Dampier's time with the Mavs dwindling
DALLAS -- Overpaid or underappreciated? With Erick Dampier, it depends on whom you ask.
The big man has been a punching bag for Mavericks fans since soon after he signed a seven-year, $73 million contract to come to Dallas. The primary complaints about the stoic Dampier: not enough production and a perceived lack of passion.
But Dampier's bosses and teammates are quick to point out all the things he does that don't show up in the box score. Dirk Nowitzki, in particular, mentions how much easier Dampier makes his life by defending opponents' top interior scorers and serving as one of the NBA's best screen-setters.
"If you take him off this team, we're not going anywhere," Mavericks general manager Donnie Nelson said. "I know in the locker room and in 29 other front offices he's appreciated. He's a true big man who can rebound and block shots. Those guys who have the experience that he's got are hard to find."
It's hard to find centers who have been better than Dampier five games into the season. The 6-foot-11, 265-pound Dampier leads the league with 2.8 blocks per game. He's averaging 9.6 points and 10.4 rebounds per game.
"Listen, Damp's been a constant here for many, many years," coach Rick Carlisle said. "I don't think anybody should be surprised that he's playing well and playing effectively."
OK, but Dampier hasn't come close to averaging a double-double during his previous five seasons in Dallas.
In fact, if Dampier manages to continue producing at this pace, it'd be the second-best season of the 1996 lottery pick's career. He averaged 12.3 points and 12.0 rebounds for the Golden State Warriors in 2003-04.
That, of course, was a contract year. Coincidentally, so is this season, since the seventh year of Dampier's contract is completely nonguaranteed unless he achieves certain incentives.
But the big man bristles at the suggestion that he's more motivated this season than the previous five with the Mavericks. Dampier points out that he's made more than enough money to live comfortably for the rest of his life.
"It's not on my mind, because I don't have to do anything else," Dampier said. "If I don't want to play anymore, I can go home and sit and watch TV. Obviously, I'm going to continue to play, whether it's here or somewhere else."
Dampier is a significant part of the Mavericks' long-term plans, but that doesn't mean he'll stay in Dallas next season. The vast majority of the incentives that would guarantee his $13.1 million salary for 2010-11 are unattainable at this point. The only possible exception: averaging 30 minutes per game this season, and that's a slim chance at best. He's averaging 30.6 so far -- an increase of more than seven minutes per game from last season -- but that's with Drew Gooden (rib cage injury) missing two games and Tim Thomas (knee surgery) still a couple of weeks away from his Mavericks debut. Those two will see significant playing time at center once they're healthy, especially against small-ball lineups.

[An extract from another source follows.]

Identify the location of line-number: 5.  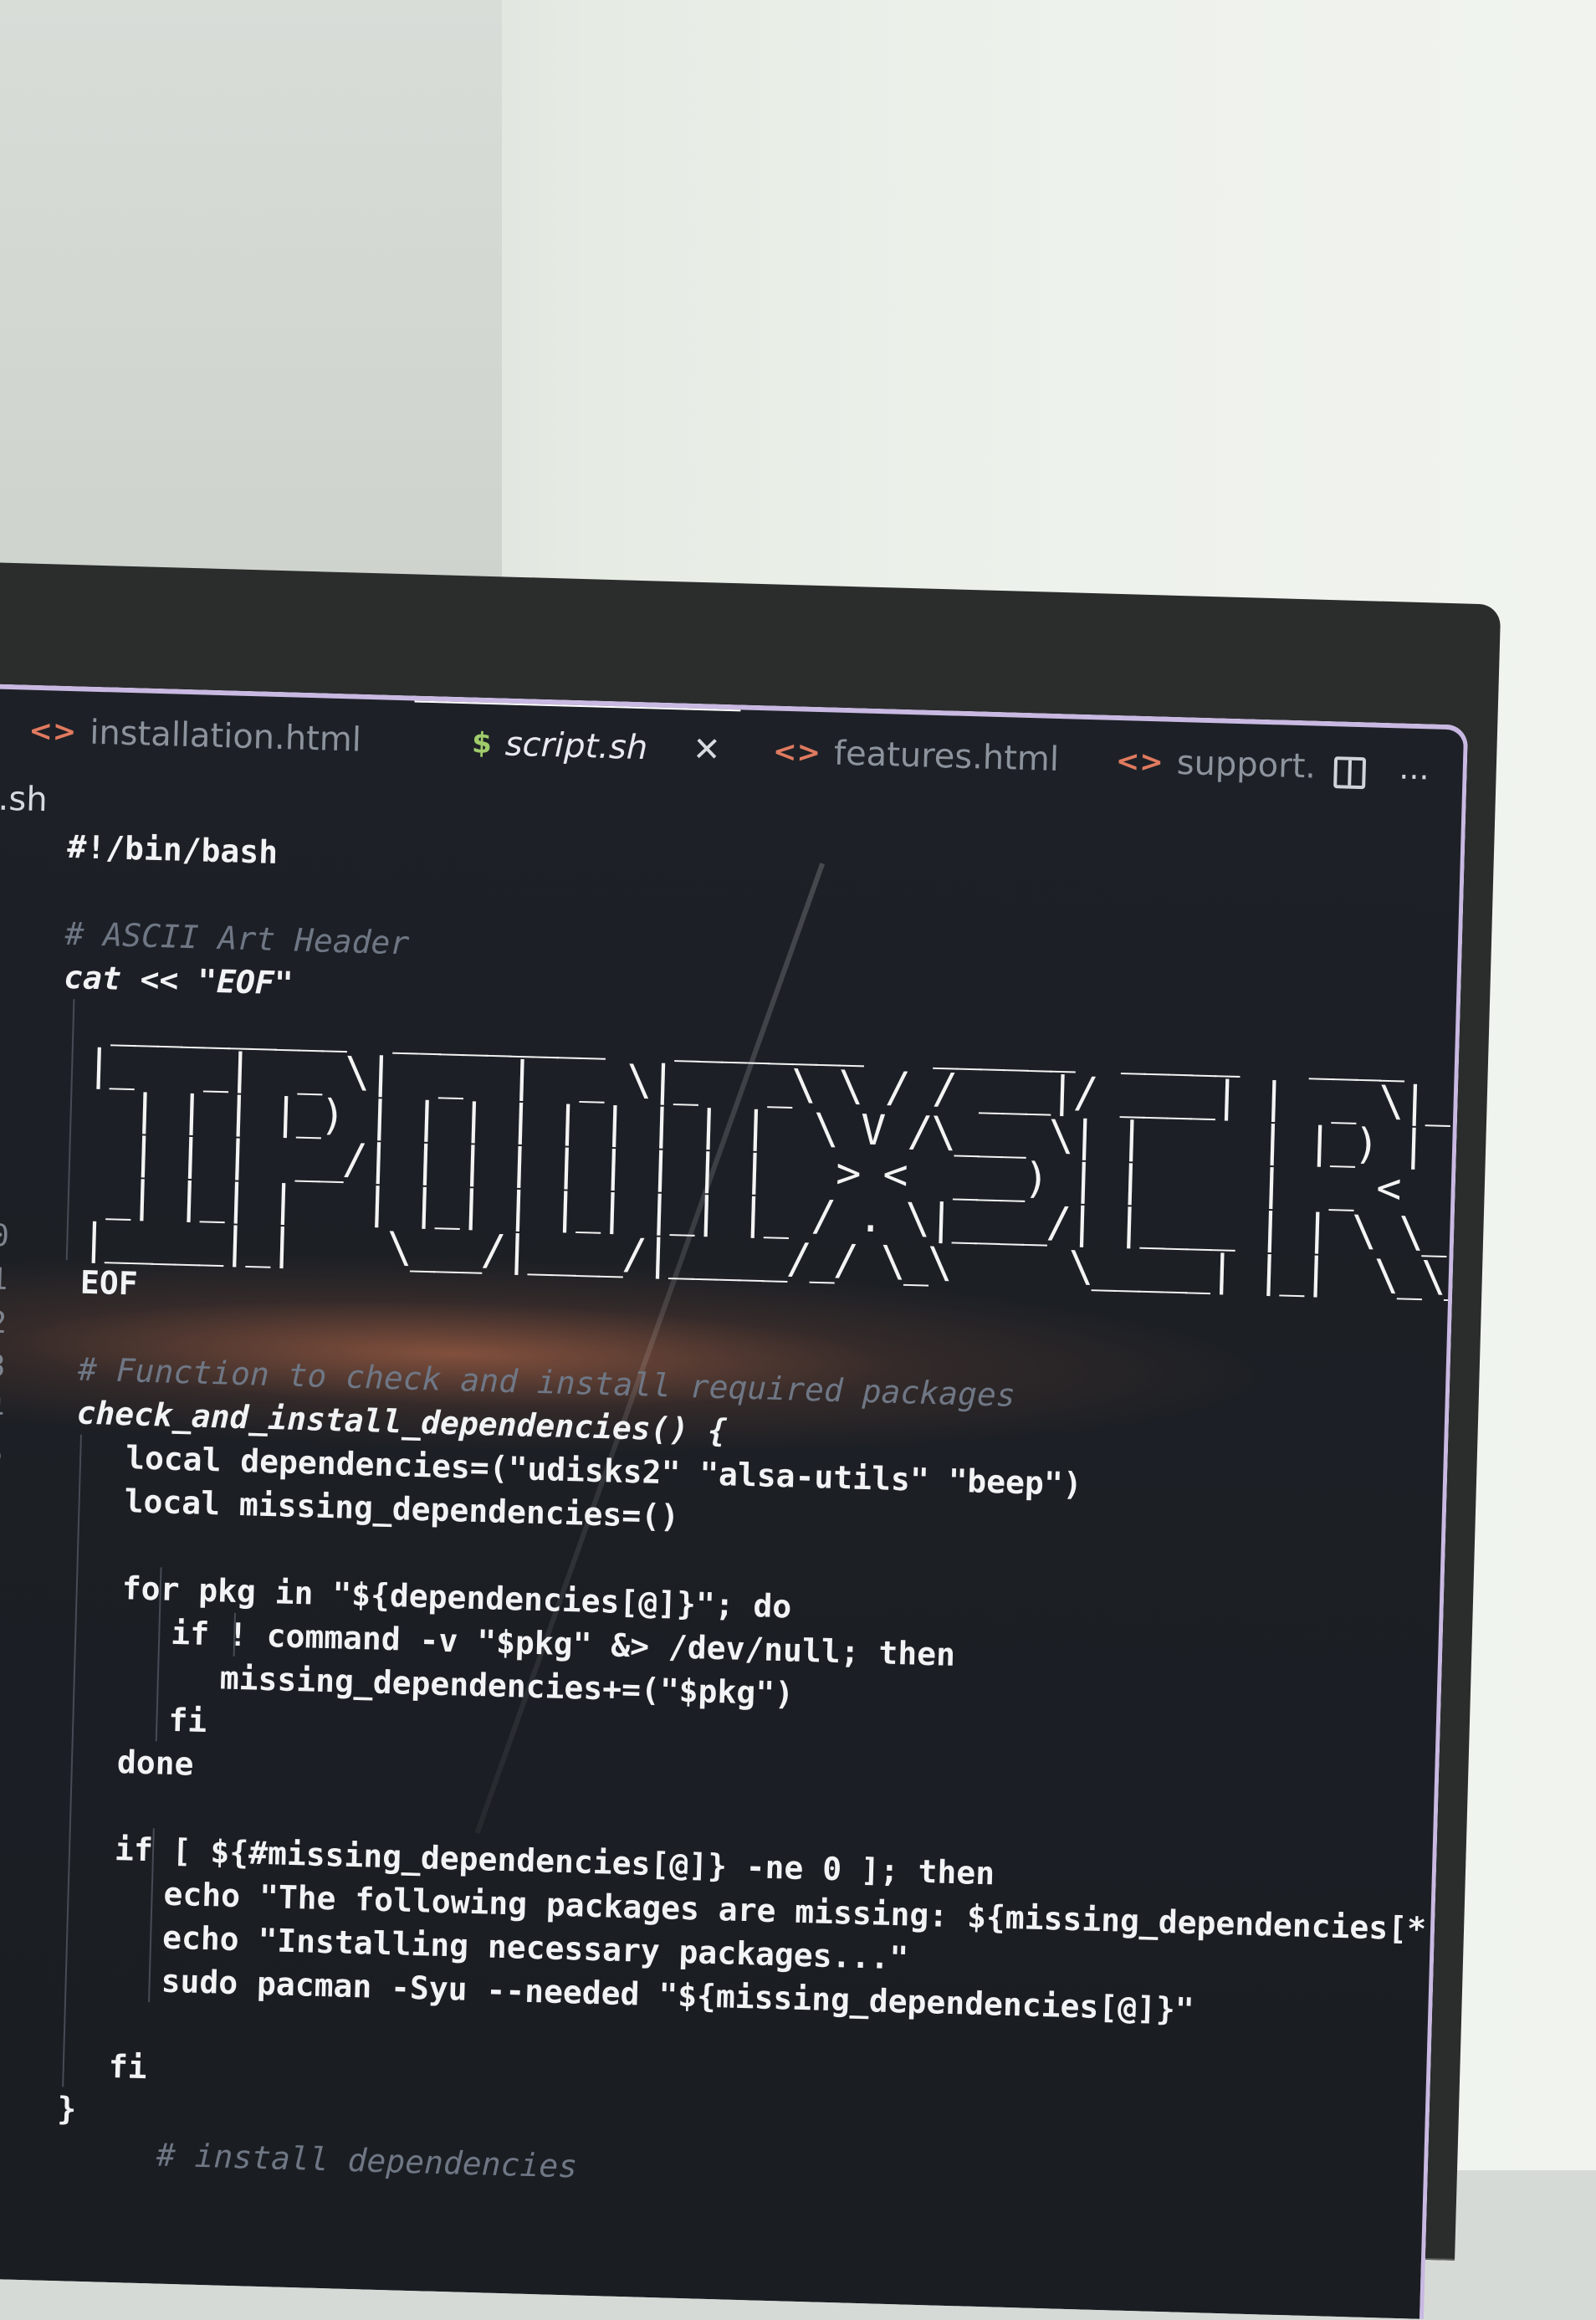
(15, 1019).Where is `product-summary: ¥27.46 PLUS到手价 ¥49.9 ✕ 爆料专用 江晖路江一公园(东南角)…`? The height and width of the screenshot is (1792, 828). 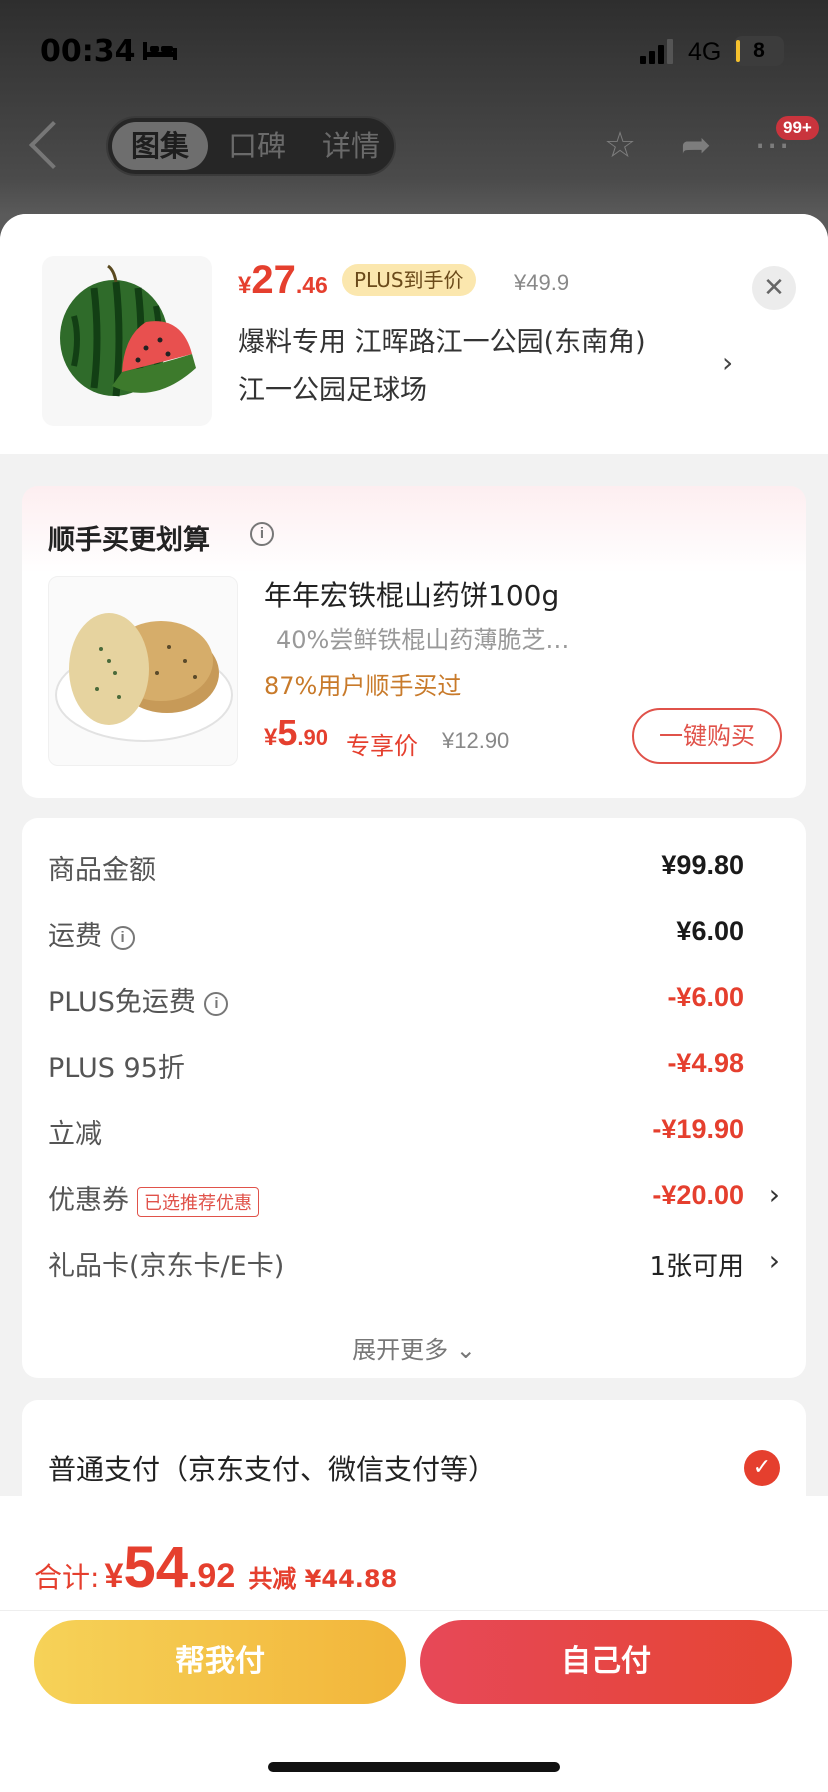 product-summary: ¥27.46 PLUS到手价 ¥49.9 ✕ 爆料专用 江晖路江一公园(东南角)… is located at coordinates (414, 334).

Dampier's value to the Mavericks beyond this season is probably as trade bait. A team can deal for Dampier next summer and cut him without paying a penny because of the creative wording of his contract, making him a valuable commodity in the NBA economy. Essentially, Dampier's contract provides the Mavs the flexibility to be significant players for an impact free agent via the sign-and-trade route.
"He's a smart guy. He knows how to do math," said owner Mark Cuban, who insists that Dampier has fulfilled his expectations. "I don't think there's any reason to have to go in and discuss it with him."
The Mavericks' brass did see fit to discuss the team's evolving center position with Dampier after this summer.
They tried to sign Dampier's long-term replacement, but that plan was foiled when the Orlando Magic matched an offer sheet to restricted free agent Marcin Gortat. The Mavericks responded by signing Gooden and Thomas to one-year deals.
Before the beginning of training camp, Carlisle said he expected Gooden to replace Dampier as the primary starting center. Dampier has started every game so far, but the plan is still to have Gooden match up against the new-age, face-up type of centers. There will be games when Dampier doesn't get on the floor much.
Dampier understands the situation. He doesn't have a problem with it.
"The fire is always there, no matter who they bring in," Dampier said. "Drew is a good player. We get along fine, talk to each other, work, try to make each other better. I don't have any bad feelings about it.
"To me, it really doesn't matter who starts. As long as we win, that's really all that matters. I'm obviously older now. I've been in the league for a while. I want to have an opportunity to win a championship."
Who can't appreciate a dirty-work-doing big man determined to finish strong?